Take care handling raw meat and meat products
Raw meat and products containing raw meat can give you food poisoning. Especially if the meat is undercooked or not handled properly. This is because germs like Campylobacter, Salmonella, and Yersinia can live on it. These can spread to different foods if you're not careful.
How to avoid cross-contamination
Raw meat and any products containing uncooked meat, like burgers, sausages, saveloys, cheerios, chicken nuggets, and dumplings, can be contaminated with harmful bacteria. Read our tips on how you can reduce the risk of food poisoning when handling and cooking meat or meat products.
Buying and transporting raw meat
- Separate raw meat from other foods in your shopping trolley or basket.
- If the meat isn't in leakproof packaging, put it in plastic bags to stop juices from dripping onto other foods.
- When you are transporting raw meat, keep it cool in a chilly bin or bag, especially during summer. Use ice packs on hot days and if you won’t be getting home for a while. Also keep meat as far away from car or bus windows as possible.
Storing meat at home
- Don’t leave raw meat out at room temperature. Always store it in the fridge or freezer.
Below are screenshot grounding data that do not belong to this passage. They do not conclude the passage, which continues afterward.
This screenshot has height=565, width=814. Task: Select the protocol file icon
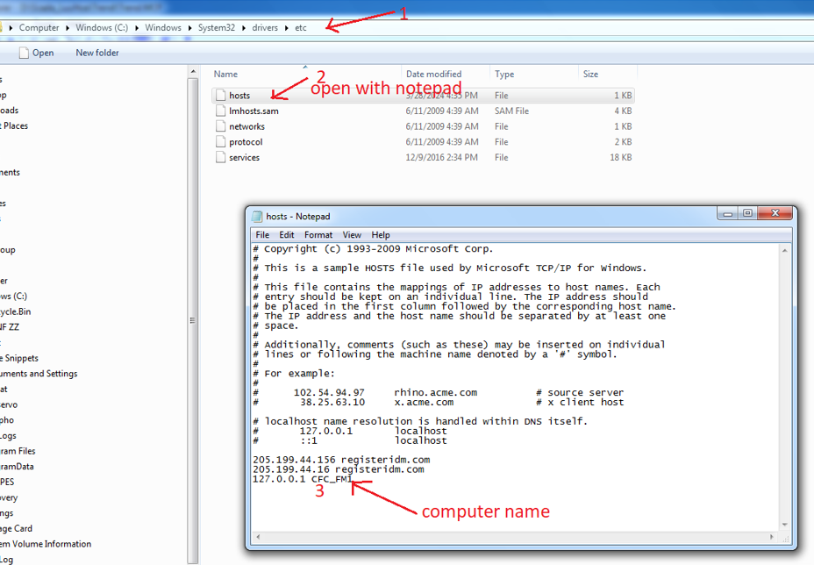221,142
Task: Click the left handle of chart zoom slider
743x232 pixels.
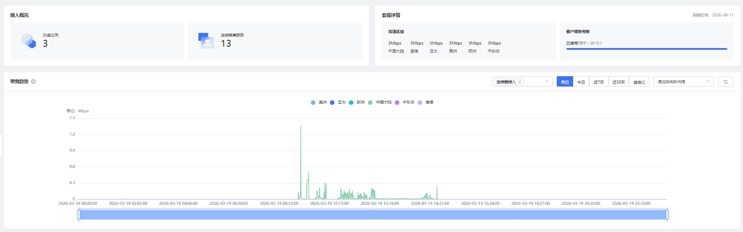Action: click(x=79, y=215)
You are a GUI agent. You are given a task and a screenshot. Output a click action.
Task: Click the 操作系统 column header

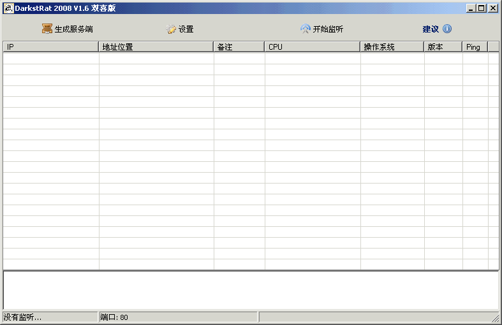[x=392, y=47]
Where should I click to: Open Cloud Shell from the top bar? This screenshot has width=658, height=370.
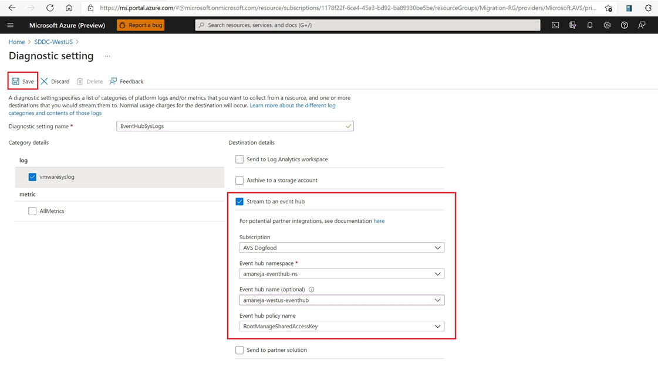[555, 25]
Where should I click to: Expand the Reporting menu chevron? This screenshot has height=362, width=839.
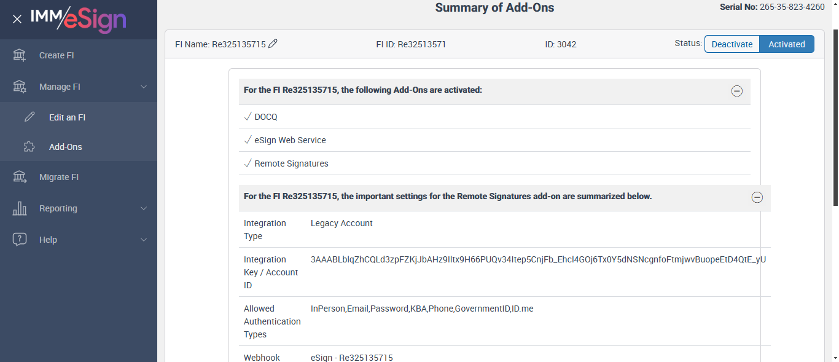click(x=144, y=208)
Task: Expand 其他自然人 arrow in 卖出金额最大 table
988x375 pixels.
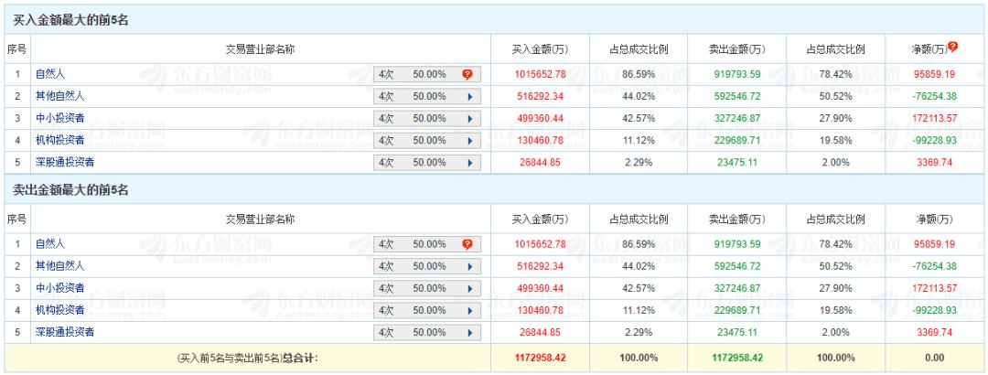Action: click(x=468, y=266)
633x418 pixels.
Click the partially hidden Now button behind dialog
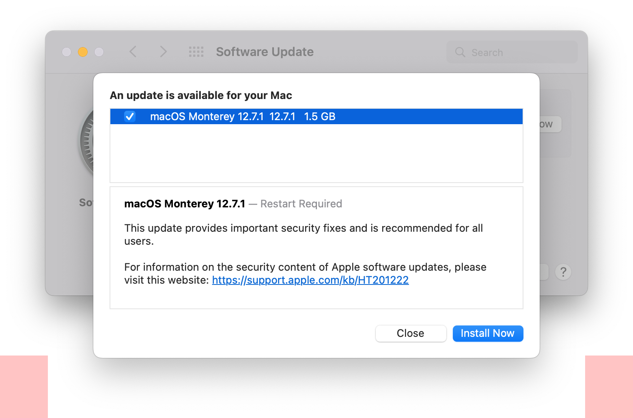coord(550,124)
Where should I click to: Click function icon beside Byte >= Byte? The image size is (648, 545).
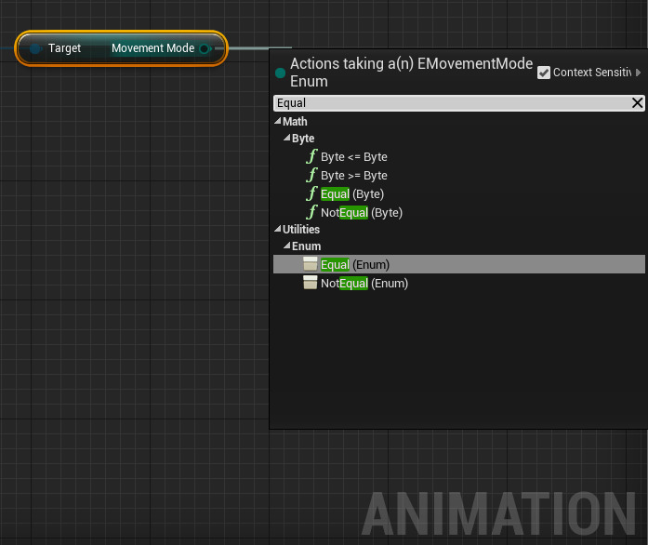tap(311, 176)
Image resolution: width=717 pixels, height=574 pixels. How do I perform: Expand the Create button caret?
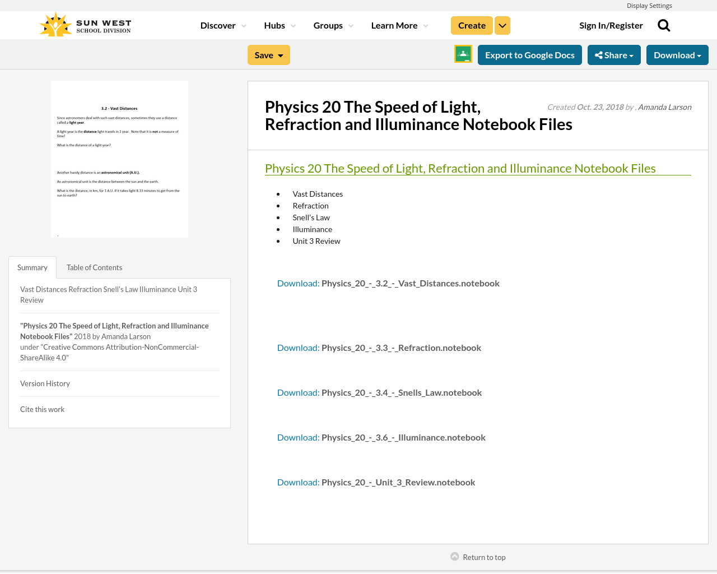point(502,25)
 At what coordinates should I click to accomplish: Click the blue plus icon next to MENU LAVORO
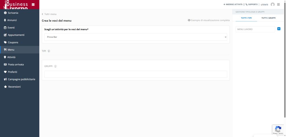click(279, 29)
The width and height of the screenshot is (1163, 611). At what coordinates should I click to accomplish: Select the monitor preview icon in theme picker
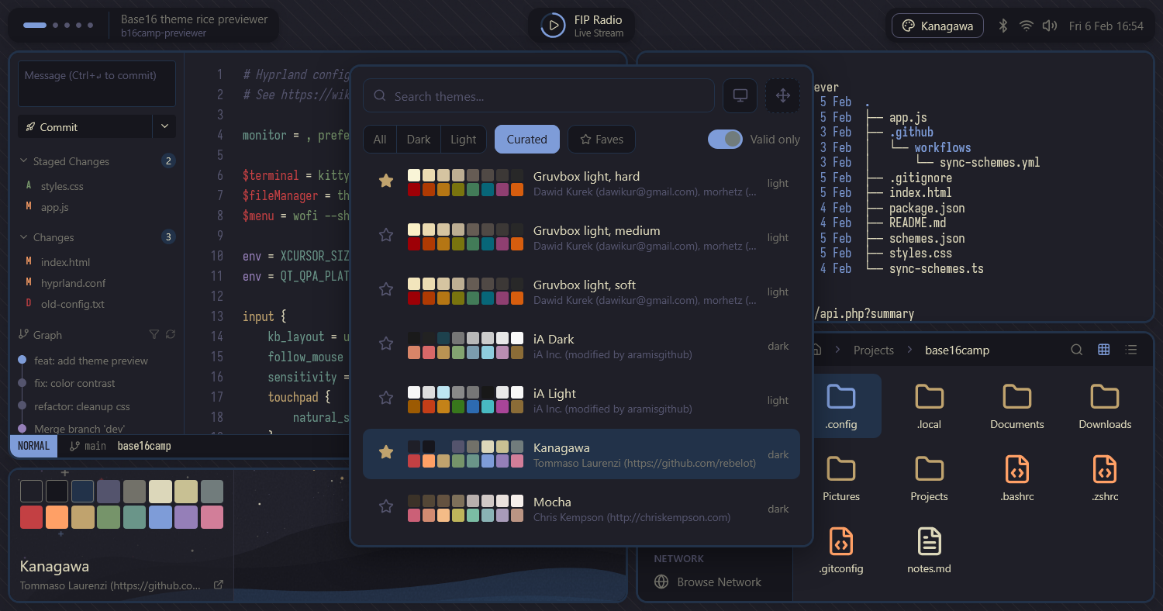pos(740,95)
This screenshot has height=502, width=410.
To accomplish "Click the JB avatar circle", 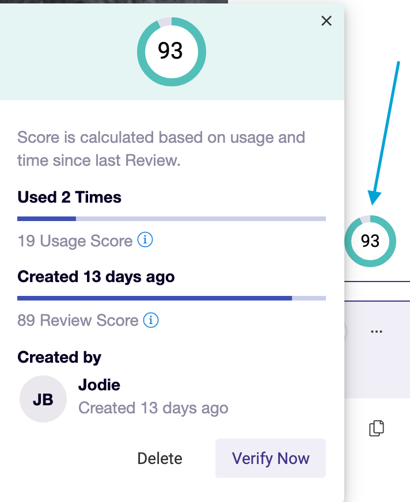I will (x=43, y=399).
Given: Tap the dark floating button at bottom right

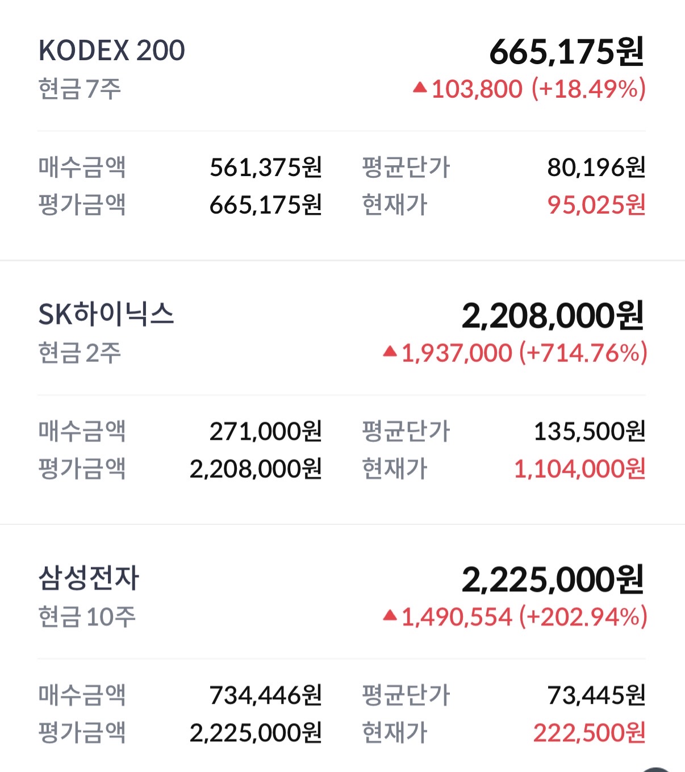Looking at the screenshot, I should click(x=657, y=769).
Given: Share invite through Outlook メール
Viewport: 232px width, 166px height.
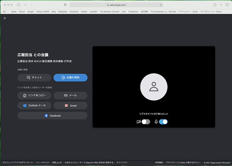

- Store raw meat away from any cooked food or food that doesn’t get cooked (like raw fruit, vegetables, and salad).
- The best place to store raw meat is at the bottom of your fridge. This stops any leaking juices (which may contain harmful bacteria) from dripping onto other foods.
- Storing raw meat in containers will catch any juices and save unnecessary cleaning up. Make sure containers are cleaned after use.
- When you marinate meat, keep it in the fridge in a sealed container.
Preparing raw meat
- Ensure meat juices do not drip onto other foods.
- Completely defrost frozen meat before cooking to make sure it cooks evenly. Don’t defrost it at room temperature on the benchtop – prepare ahead and defrost it overnight in your fridge. If you forget or are short on time, use the defrost setting on your microwave.
- Do not wash meat (especially chicken meat) before cooking. Washing can create puddles and sprays of raw meat juice that spread bacteria around the kitchen.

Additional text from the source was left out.